Mendidik anak-anaknya supaya bisa mandiri dia peroleh dari orang tua dan guru-gurunya. Tak heran, wanita berjilbab ini begitu menghormati jasa para gurunya tersebut. Bahkan, ketika berbincang tentang Madura, guru selalu disandingkan dengan keberadaannya di Madura. "Kalau ingat Madura saya selalu terkenang pada guru SD dan SMP saya," ungkapnya.
Titut memang banyak menghabiskan masa kecilnya di Madura. Kediamannya di daerah Sumur Kembang, Kelurahan Pejagan, Bangkalan membawanya bersekolah di SDN Sumur Kembang 1 yang kini berganti nama SDN Pejagan 1 Bangkalan. SMP-nya pun dia lanjutkan di sekolah yang tak jauh dari rumahnya, SMPN 1 Bangkalan di Jalan Trunojoyo (Bangkalan). Kemudian dia melanjutkan ke SMAN 1 Bangkalan.

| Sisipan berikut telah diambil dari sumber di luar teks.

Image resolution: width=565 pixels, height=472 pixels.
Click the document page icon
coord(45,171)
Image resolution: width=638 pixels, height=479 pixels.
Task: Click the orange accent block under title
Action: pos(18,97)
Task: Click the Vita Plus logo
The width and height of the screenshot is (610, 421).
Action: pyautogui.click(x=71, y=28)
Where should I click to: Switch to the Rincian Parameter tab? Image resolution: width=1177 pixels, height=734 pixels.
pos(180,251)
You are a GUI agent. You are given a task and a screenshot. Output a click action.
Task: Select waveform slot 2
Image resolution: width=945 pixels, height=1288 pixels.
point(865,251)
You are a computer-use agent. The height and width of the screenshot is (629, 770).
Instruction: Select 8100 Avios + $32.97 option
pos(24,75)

"Sampai kelas 1 SMA saya masih di Bangkalan. Kelas 2 sampai kuliah saya ada di Malang karena ayah dipindah tugaskan ke sana," ujar putri seorang pegawai PT Pos ini.

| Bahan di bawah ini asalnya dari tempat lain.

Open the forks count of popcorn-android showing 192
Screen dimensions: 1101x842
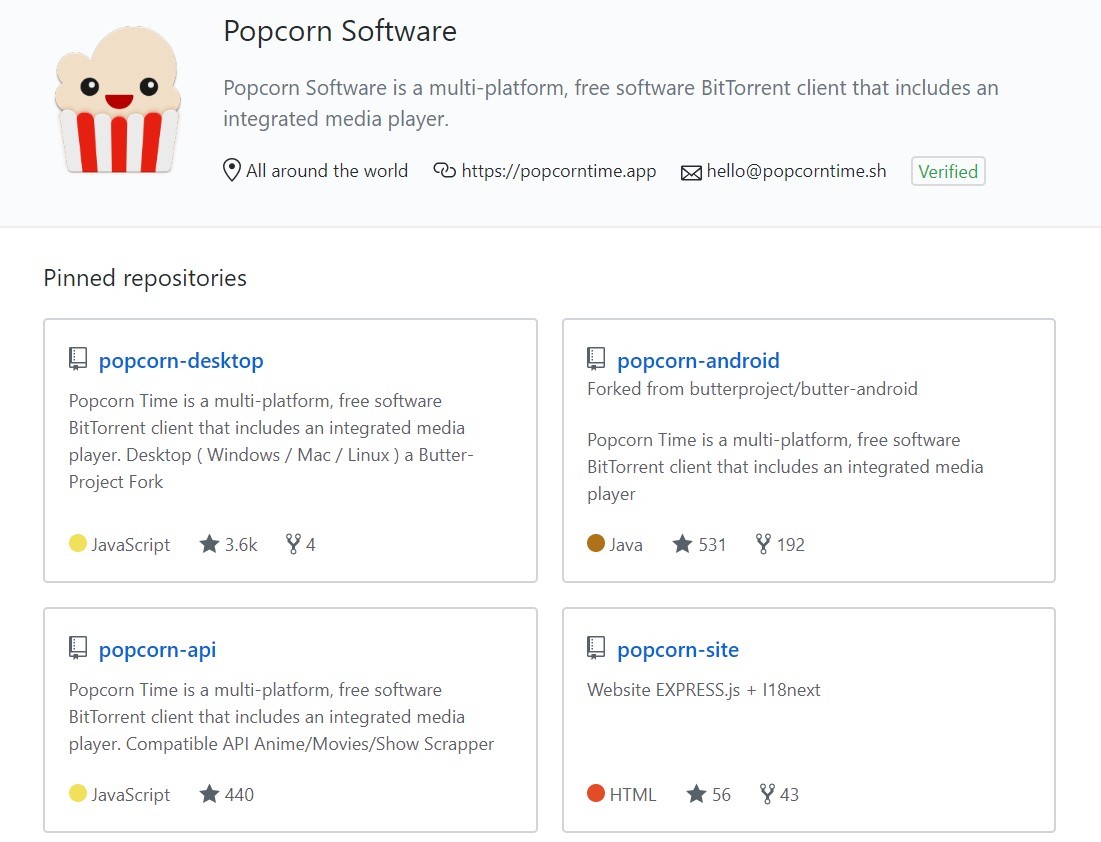[780, 544]
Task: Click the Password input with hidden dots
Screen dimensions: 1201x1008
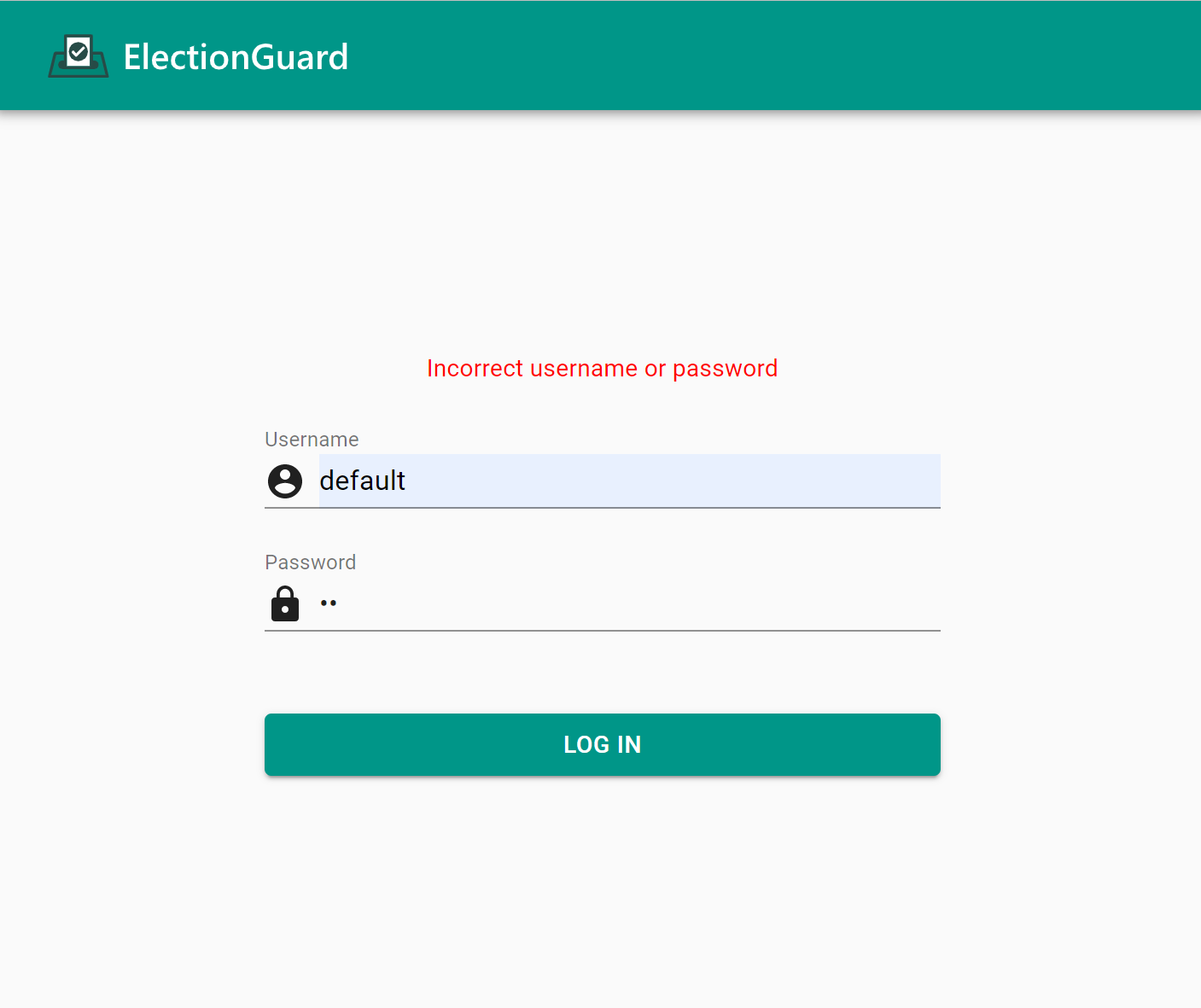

Meski harus pindah ke Malang, dia masih terus berkomunikasi dengan teman-temannya di Madura hingga kini. Setelah banyak temannya terpencar ke luar daerah, maka tercetuslah keinginan untuk mengadakan reuni. Tujuannya untuk bertemu teman lama saat di Madura dan bertemu para guru yang pernah mendidiknya dan teman-temannya.
"Kita biasanya setiap tahun mengadakan reuni dengan teman-teman di Madura yang juga mengundang guru-guru. Karena kami sudah seumur ini, kami lihat guru-guru kami dulu sudah banyak yang sepuh juga. Tapi, bagaimana pun mereka sangat berjasa," tuturnya.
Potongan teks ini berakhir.